Based on the author's background and the book's title, you open it expecting "some kind of work philosophy book about creativity (especially copywriting)." Yet, right from the start, it plunges into descriptions of the author's student days as a backpacker wandering abroad. You might think, "Ah, this must be the opening, the introduction? He'll probably tie this experience back to his work as a foundational story, right?" But young Kusaka continues his youthful wanderings at length. Readers who opened this book seeking a "work theory" completely lose their purpose and find themselves "lost," forced to tag along on his youthful odyssey.
Yet, as you turn the pages—suspected of being a spy in Russia, witnessing a harrowing bird burial in Tibet, being dragged into a Taliban office in Bamiyan for tense negotiations—you find yourself drawn into the fast-paced narrative. Finally, having reached the deadline for his journey of self-discovery without finding himself, the young Kusaka returns to Japan, and Chapter One concludes. "Ah, so Chapter Two begins with his work philosophy based on these experiences!" the reader recalls the original purpose.
The essence lies in what cannot be captured by summaries or key points
Yet, as Chapter Two unfolds, it once again chronicles the struggles of "new employee Kusaka," and readers find themselves losing sight of their original purpose while still being drawn into the narrative. By the time Chapter Three arrives, a smooth path to a successful creative career seems to open for the now-mature Kusaka. But just then, he falls gravely ill and must step away from the front lines of work for years. During this time, he becomes a father, loses a loved one, attends his own university professor father's retirement lecture, experiences the Great East Japan Earthquake... and before they know it, readers feel as if they're running alongside the author's life.
Then comes the torrential Chapter Four, titled "Life's Counterattack." While easing back into work, he becomes involved in a peculiar event called the Self Festival in Osaka's Shinsekai district. This connection sparks a chain of events leading to the conception of the "Shopping District Poster Exhibition" framework—a project that continues to generate buzz in media and on social networks—and culminates in a flurry of awards. However, the book doesn't explicitly state how the various aspects of his life described up to this point directly connect to these new developments.
Yet for readers who have run alongside the author's life thus far, this outcome feels inevitable. While it would be possible to organize and categorize the factors behind the explosive buzz and explain them with a knowing air, this book deliberately avoids that format. What business books might call conclusions or TIPS are actually tucked away at the end as "bonus material" (what balance!). Yet, hints for that purpose are scattered throughout, and for us who have accompanied the author this far, it's already self-evident that the essence often lies in the parts that can't be captured by summaries or key points.

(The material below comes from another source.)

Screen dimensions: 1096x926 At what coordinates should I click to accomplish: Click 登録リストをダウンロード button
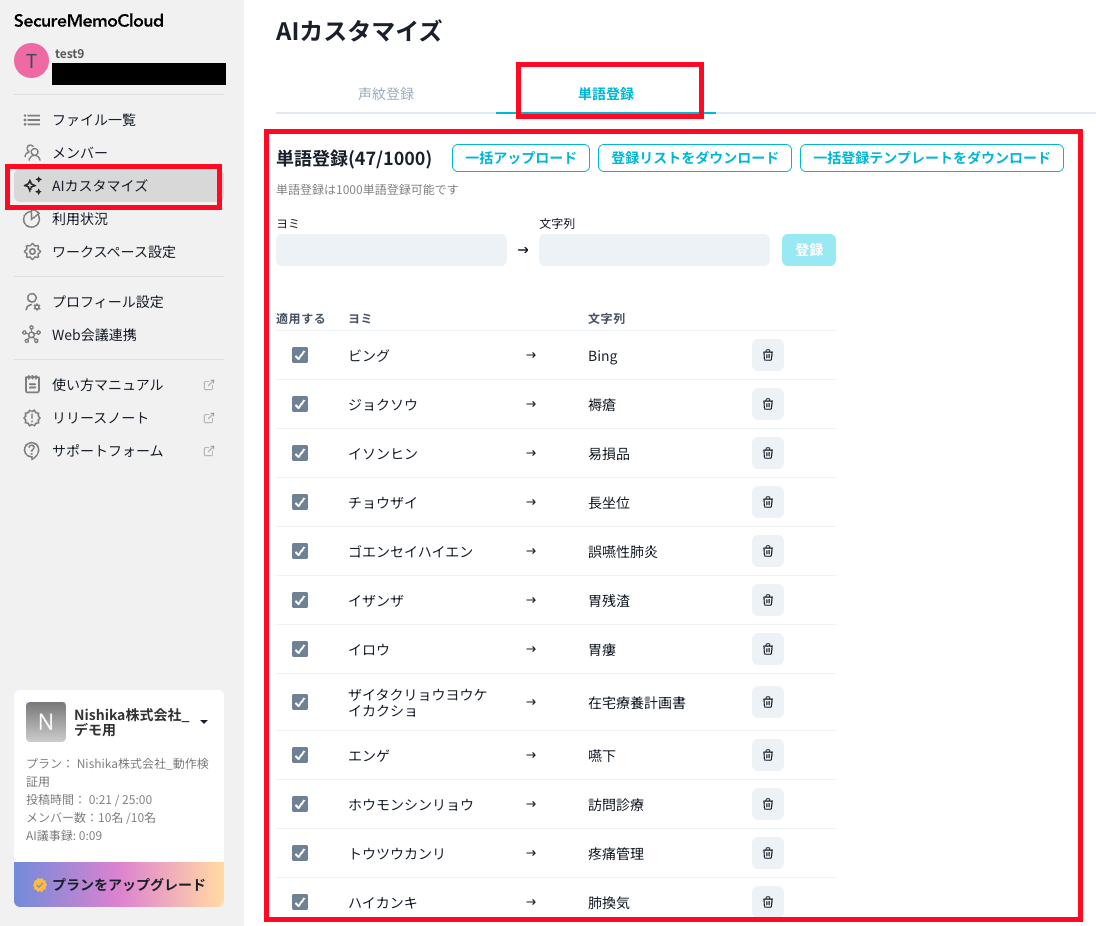695,158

To summarize: a life journey story of someone who found their way back from being lost via a route no one could have imagined?
I'd rather not summarize this book too much, but if I had to condense it into one line to spark interest, it might be: "The complete record of someone who abandoned the path to conventional success after illness, sought their own unique way to fight, and ultimately achieved remarkable results." (That's more than one line...)

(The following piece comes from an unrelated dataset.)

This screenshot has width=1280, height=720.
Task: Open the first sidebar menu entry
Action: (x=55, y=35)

I vaguely imagine that each person's life is an independent journey, and human society functions by sharing experiences from those journeys – "Hey, there was this interesting thing over there," "That place was terrifying." Through everyone's trial and error, the world gradually becomes a little easier to live in. In that sense, this book—a travelogue of a journey that seemed utterly lost at one point, yet found its way back via a route no one else could have imagined—is a rare and precious record of a journey that many people should share.

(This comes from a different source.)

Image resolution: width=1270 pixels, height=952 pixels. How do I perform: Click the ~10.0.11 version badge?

Another defining feature of this book is its "extraordinary number of characters." Counting them up, 208 individuals appear in some connection to the author. In other words, it's also the complete record of how so many people's separate journeys intertwined and overlapped, sparking some kind of chemical reaction.
There's a passage where the author likens the process of creating posters—interviewing shop owners, uncovering their personalities and histories, and expressing them—to ethnography, calling it "ethnocreative." Beyond the pursuit of productivity and efficiency, there truly seems to be a realm one can only reach by accumulating journeys driven by curiosity, by taking detours guided by that very curiosity.
In our private lives too, I believe it's vital to occasionally get lost, sometimes blur the lines between work and personal life, or listen to the travelogues of those living lives utterly different from our own—these opportunities are key to creating something new. I sincerely hope this book serves as one such catalyst for you.